At this stage of the proceedings, this court was not asked to determine whether the rescission would result in the plaintiffs not being able to receive the liquidated damages but in passing I would say that, as provided by s 76 of the Contracts Act 1950, a party who rightly rescinds a contract is entitled to compensation for any damage which he has sustained through the nonfulfilment of the contract. I had in fact made it clear in my ruling that the plaintiffs' entitlement to liquidated damages if the developer failed to complete within 24 months did not in any way take away the rights of the purchaser to rescind the contract.

There was no evidence as to what stage of building progress the building was at at the completion date but from the photographs taken in July 1987, only the plaintiffs' house had been built out of a row of terrace houses and also no other houses could be seen in the area. Since, from the photographs, the plaintiffs' house appears to be the only house built in the area, it is possible that the construction could have even begun after the completion date. That, however, is of secondary importance.
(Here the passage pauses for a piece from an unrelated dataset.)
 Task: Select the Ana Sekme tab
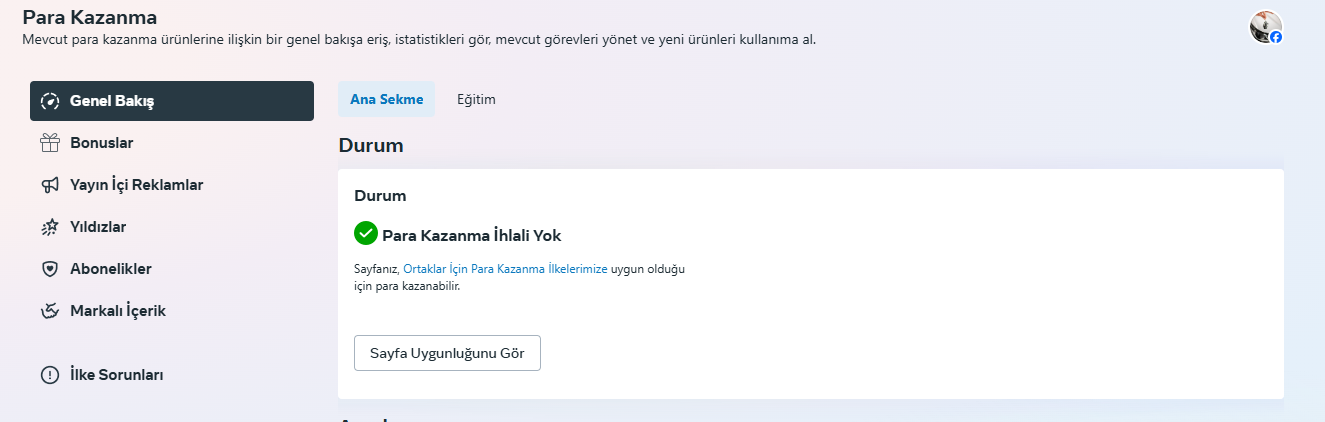point(386,100)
What is relevant here is that the plaintiffs had entered into a sale and purchase agreement with the defendants to buy the house and had expected to move into the house two years later. They certainly would have made the necessary preparations for this event and any change in plans would have caused them a great deal of inconvenience and expense. Therefore, if the house was not completed on the appointed date and in fact had not been completed even five months thereafter when the notice to terminate was sent to the defendants and was only completed nine months later and the certificate of fitness issued 16 months after the appointed date, the court is of the view that it is within the right of the purchaser plaintiffs to rescind the contract with the defendants based on legal principles and case law.

Consequently, on these facts and having considered the pleadings, affidavits, arguments and authorities, I would answer in the positive as regards the preliminary issue raised. There will be no order as to costs. On their application and in view of the legal questions involved, I also gave leave to the defendants to appeal.